» Provided passage:
Broker randomly turns off

Dear community,
Within our system, we are running EMQX 5.0.15. We’ve been noticing that the Broker is often down, in the last 2 weeks, we already have two cases when the Broker was down and we had to restart it manually. Since the broker needs to always be up and running, we are wondering if there are any ways to ensure that the broker will always run?

Kind regards,
Preanger

Can you provide more log information?

Hello,

How do you start the broker?
We build deb and rpm packages that include systemd unit file that allow to start emqx as a service. It restarts the broker on failure: emqx/emqx.service at e1864775311e9dede78a1a03d2b5e7d789d4d1f1 · emqx/emqx · GitHub

@zhongwencool, thank you for your reply.
I noticed that the broker was down again this weekend. Here is the log that I can gather for the past day, see attached. Could it be something with the SSL?

emqx.log.txt.zip (921 Bytes)

Hi @dmif, thank you for your reply. Could you provide us more information on how to start emqx as a service?
As far as I can see I don’t see it in the documentation…

Regards

These logs in the log file should not cause the node to die. Are there any other abnormal crash logs. Or is there a file called erl_crash.dump.

Yes, here is the erl_crash.dump file:

erl_crash.zip (530.5 KB)

Hi @dmif, thank you for your reply. Could you provide us more information on how to start emqx as a service?

Amazon Linux 2 | EMQX 5.0 Documentation , see “start EMQX with systemctl” (using amazon linux as an example, but the procedure is similar in all distros using systemd as the init system)

Ah, I see that the solution seems to be specific for Linux only. Unfortunately that doesn’t work for us, since we have the broker running on a Windows machine. Is it possible to have the broker running as a service in a Windows machine?

Hello,

I see. No, unfortunately we don’t support this. Our windows builds are mostly targeted towards developers, so they could test client code with EMQX running in the local environment, rather than production systems.

» Data shown:
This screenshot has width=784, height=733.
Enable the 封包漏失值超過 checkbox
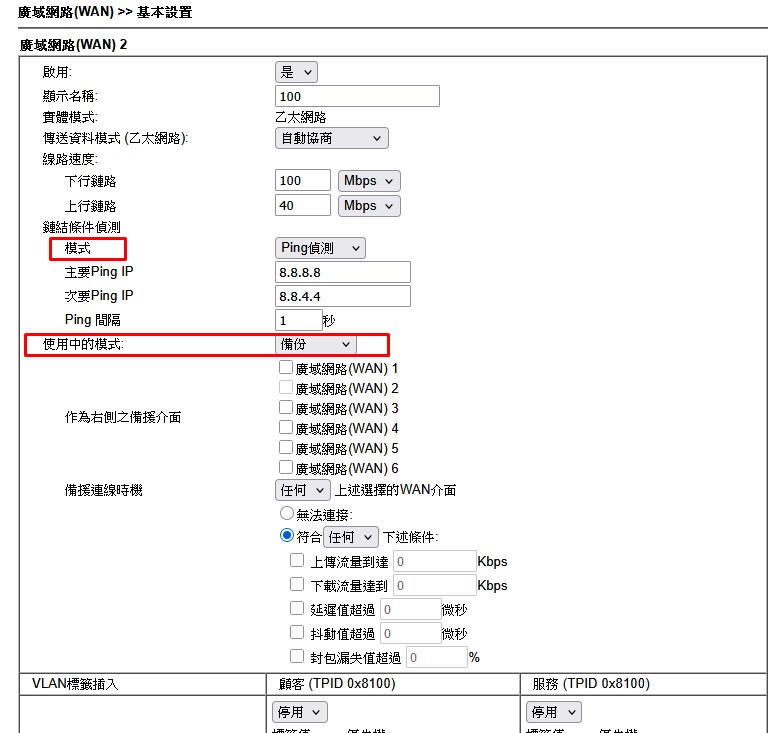pyautogui.click(x=296, y=657)
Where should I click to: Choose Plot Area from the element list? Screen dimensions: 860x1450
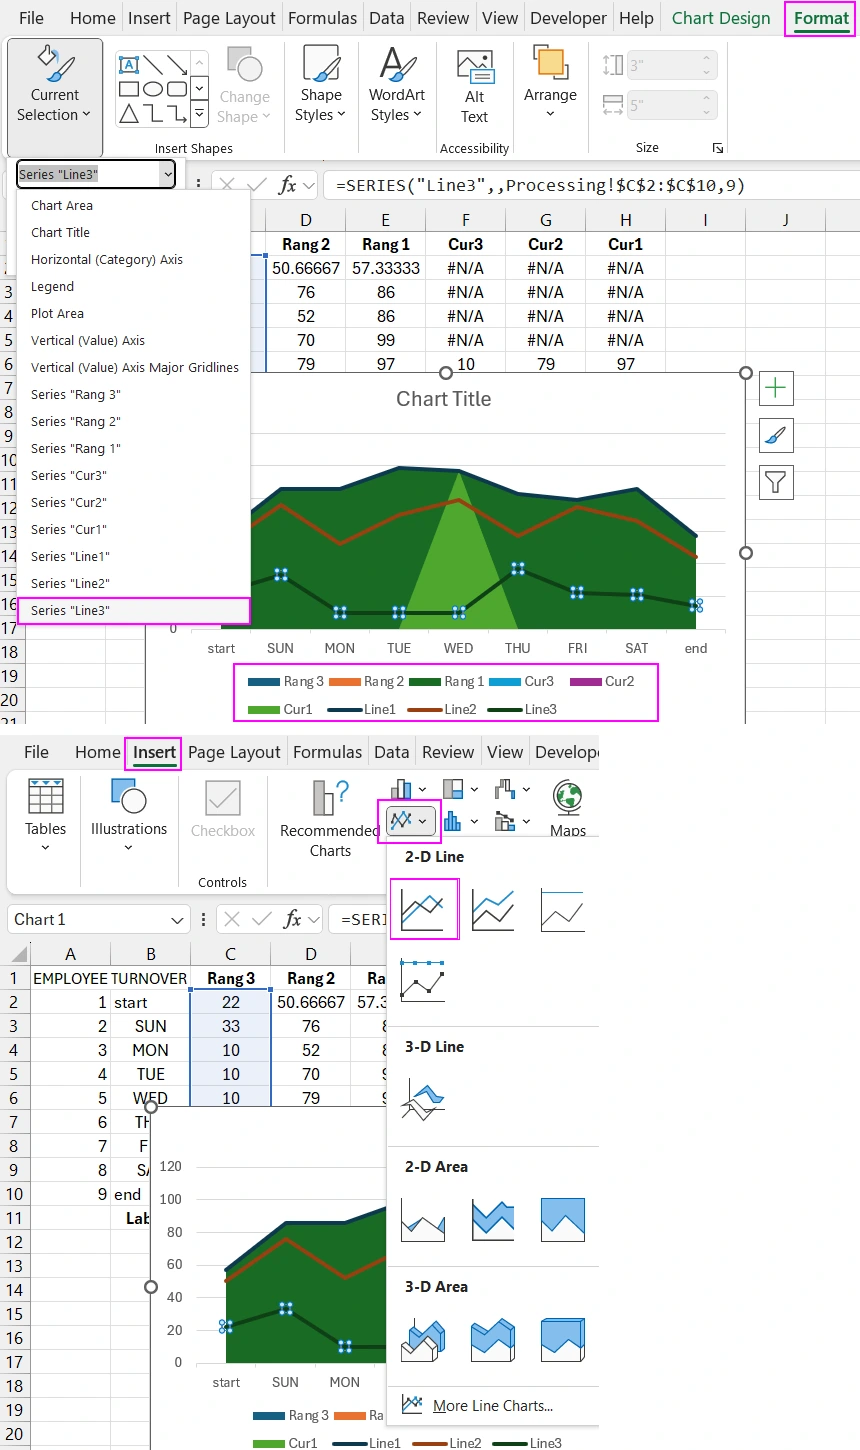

» Short task: In the EMQX broker thread, what operating system does the broker run on for the poster's system?

» Final result: Windows